We also know that the richest 400 individuals in America have as much wealth as the entire African-American population of the United States. In other words, the super-wealthy are doing quite well, albeit without the job creation we were promised when our government gave them colossal tax cuts.
All this reminds me of a speech FDR gave to Congress on April 29, 1938, where he said:
"...the liberty of a democracy is not safe if the people tolerate the growth of private power to a point where it becomes stronger than their democratic state itself. That, in its essence, is Fascism—ownership of Government by an individual, by a group, or by any other controlling private power...Among us today a concentration of private power without equal in history is growing...No people, least of all a democratic people, will be content to go without work or to accept some standard of living which obviously and woefully falls short of their capacity to produce. No people, least of all a people with our traditions of personal liberty, will endure the slow erosion of opportunity for the common man, the oppressive sense of helplessness under the domination of a few, which are overshadowing our whole economic life...We must find practical controls over blind economic forces as well as over blindly selfish men."

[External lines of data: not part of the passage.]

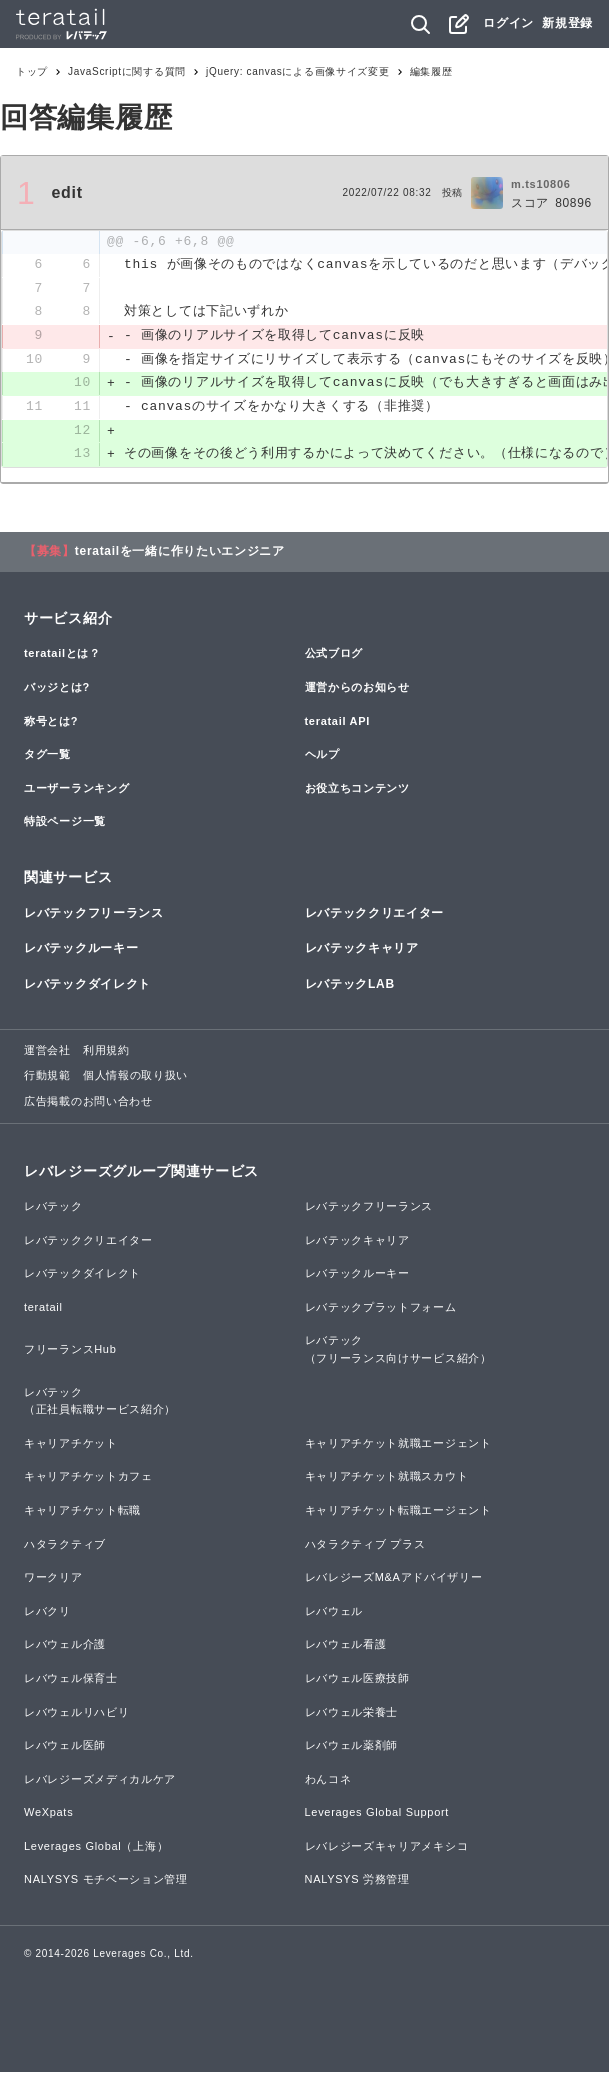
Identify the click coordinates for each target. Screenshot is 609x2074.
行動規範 (47, 1078)
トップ (32, 71)
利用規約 (106, 1052)
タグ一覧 (47, 757)
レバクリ (47, 1613)
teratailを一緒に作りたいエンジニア (180, 554)
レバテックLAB (350, 986)
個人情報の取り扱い (135, 1078)
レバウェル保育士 (71, 1680)
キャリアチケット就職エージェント (398, 1445)
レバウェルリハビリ (76, 1714)
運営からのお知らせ (357, 689)
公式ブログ (334, 656)
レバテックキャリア (362, 951)
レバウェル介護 (65, 1647)
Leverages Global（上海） (96, 1848)
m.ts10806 (541, 184)
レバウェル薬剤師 (352, 1748)
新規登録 (567, 23)
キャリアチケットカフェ (88, 1479)
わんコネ (328, 1781)
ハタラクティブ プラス (365, 1546)
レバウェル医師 (65, 1748)
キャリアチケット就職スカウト (387, 1479)
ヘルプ (322, 757)
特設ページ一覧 (65, 824)
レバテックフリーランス (94, 916)
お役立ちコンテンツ (357, 790)
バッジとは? (57, 689)
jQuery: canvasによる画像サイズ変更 (298, 71)
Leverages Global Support (377, 1815)
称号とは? (51, 723)
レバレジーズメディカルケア (100, 1781)
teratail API (337, 723)
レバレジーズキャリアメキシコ (387, 1848)
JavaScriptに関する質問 (127, 71)
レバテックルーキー (81, 951)
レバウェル (334, 1613)
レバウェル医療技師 (357, 1680)
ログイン (508, 23)
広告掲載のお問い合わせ (88, 1103)
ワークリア (53, 1580)
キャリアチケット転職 (82, 1512)
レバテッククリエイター (375, 916)
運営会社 (47, 1052)
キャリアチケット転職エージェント (398, 1512)
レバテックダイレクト (87, 986)
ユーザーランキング (76, 790)
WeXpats (48, 1815)
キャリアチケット (71, 1445)
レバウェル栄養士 (352, 1714)
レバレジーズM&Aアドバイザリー (394, 1580)
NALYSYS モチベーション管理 (106, 1882)
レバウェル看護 (346, 1647)
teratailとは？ (62, 656)
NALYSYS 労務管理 (357, 1882)
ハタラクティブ (65, 1546)
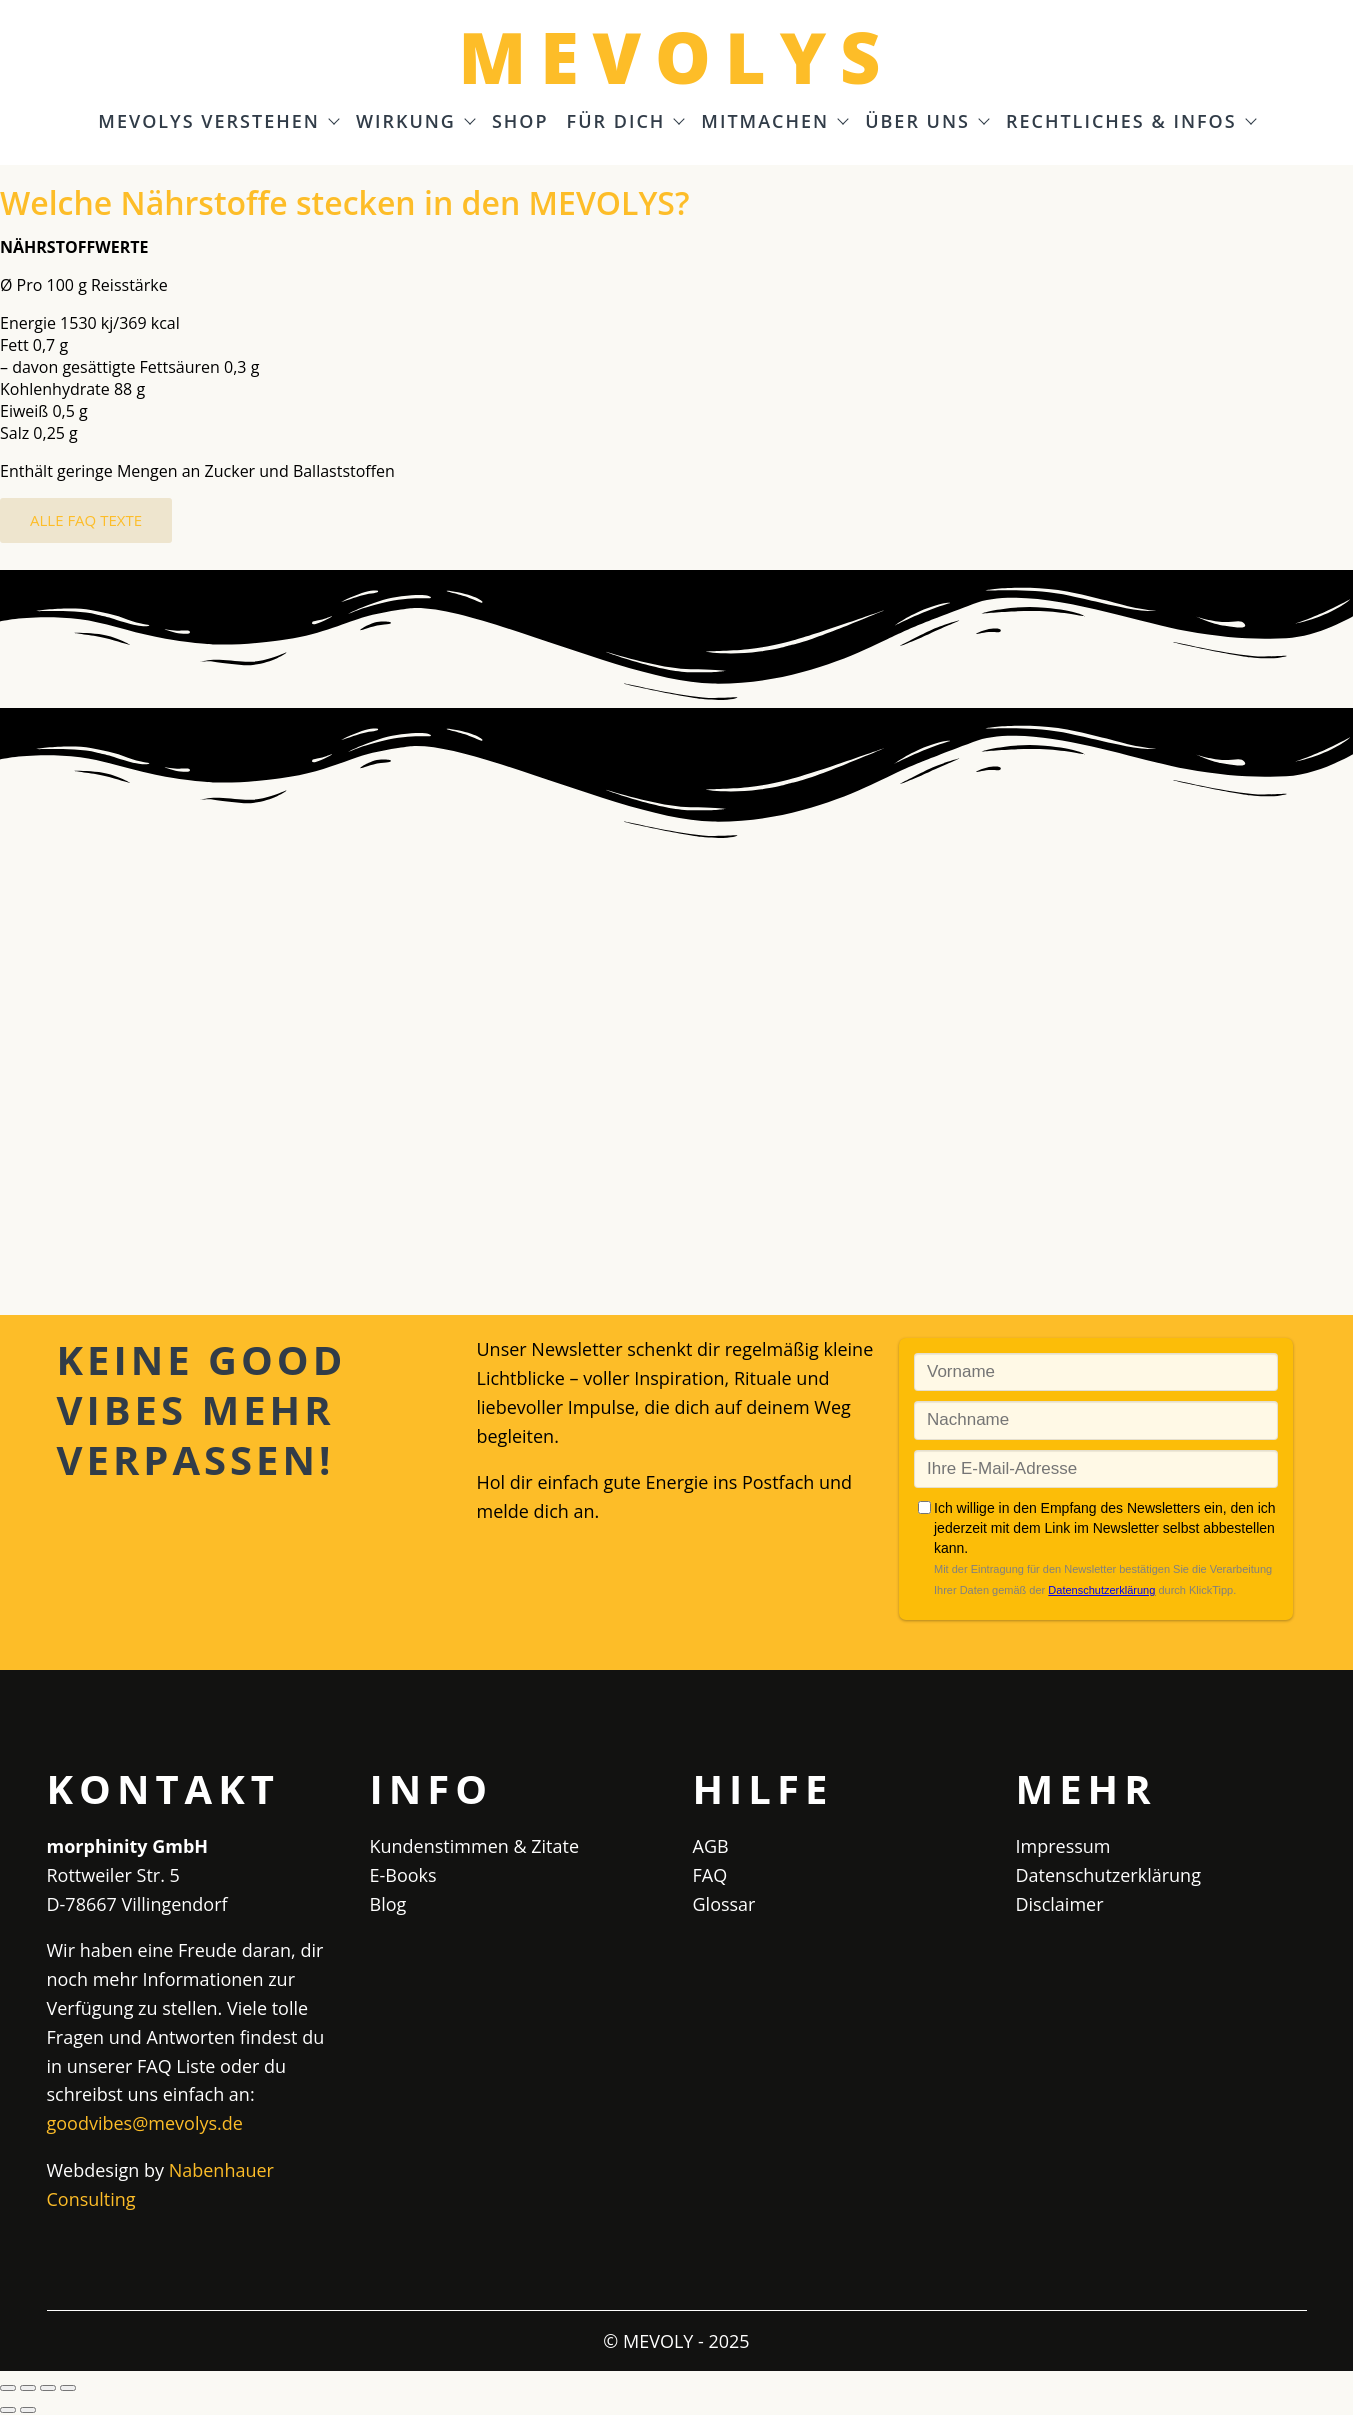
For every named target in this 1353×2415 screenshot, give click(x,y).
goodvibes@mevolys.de (145, 2123)
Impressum (1063, 1846)
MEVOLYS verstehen (218, 122)
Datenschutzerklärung (1108, 1875)
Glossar (724, 1904)
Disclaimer (1060, 1904)
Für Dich (625, 122)
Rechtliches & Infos (1130, 122)
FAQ (710, 1875)
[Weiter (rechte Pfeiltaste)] (28, 2410)
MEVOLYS (676, 57)
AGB (711, 1846)
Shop (520, 122)
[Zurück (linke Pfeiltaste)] (8, 2410)
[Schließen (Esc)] (68, 2388)
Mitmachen (774, 122)
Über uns (926, 122)
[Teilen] (48, 2388)
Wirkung (415, 122)
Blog (388, 1904)
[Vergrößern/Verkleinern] (8, 2388)
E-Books (403, 1875)
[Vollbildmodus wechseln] (28, 2388)
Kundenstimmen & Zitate (475, 1846)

For awhile, we heeded FDR's words. For example, we kept a close eye on monopolies, implemented common sense regulations on big financial institutions, kept taxes fairly high on the super-wealthy, and had strong union participation. Result? The middle-class grew like never before or since. Over the past 30+ years, however, we've turned away from New Deal policies & principles and have, instead, adopted the philosophies of Ayn Rand (regulations are bad!) and Arthur Laffer (taxes on the wealthy are bad!). Result? Wages have stagnated for decades, the middle-class has recently shrunk, and we've endured one of the worst periods of corporate fraud in American history.
Perhaps, in the not-too-distant future, we will once again listen to FDR's words about the dangers of concentrated power in private hands. And perhaps, on that day, we will once again pick democracy over plutocracy.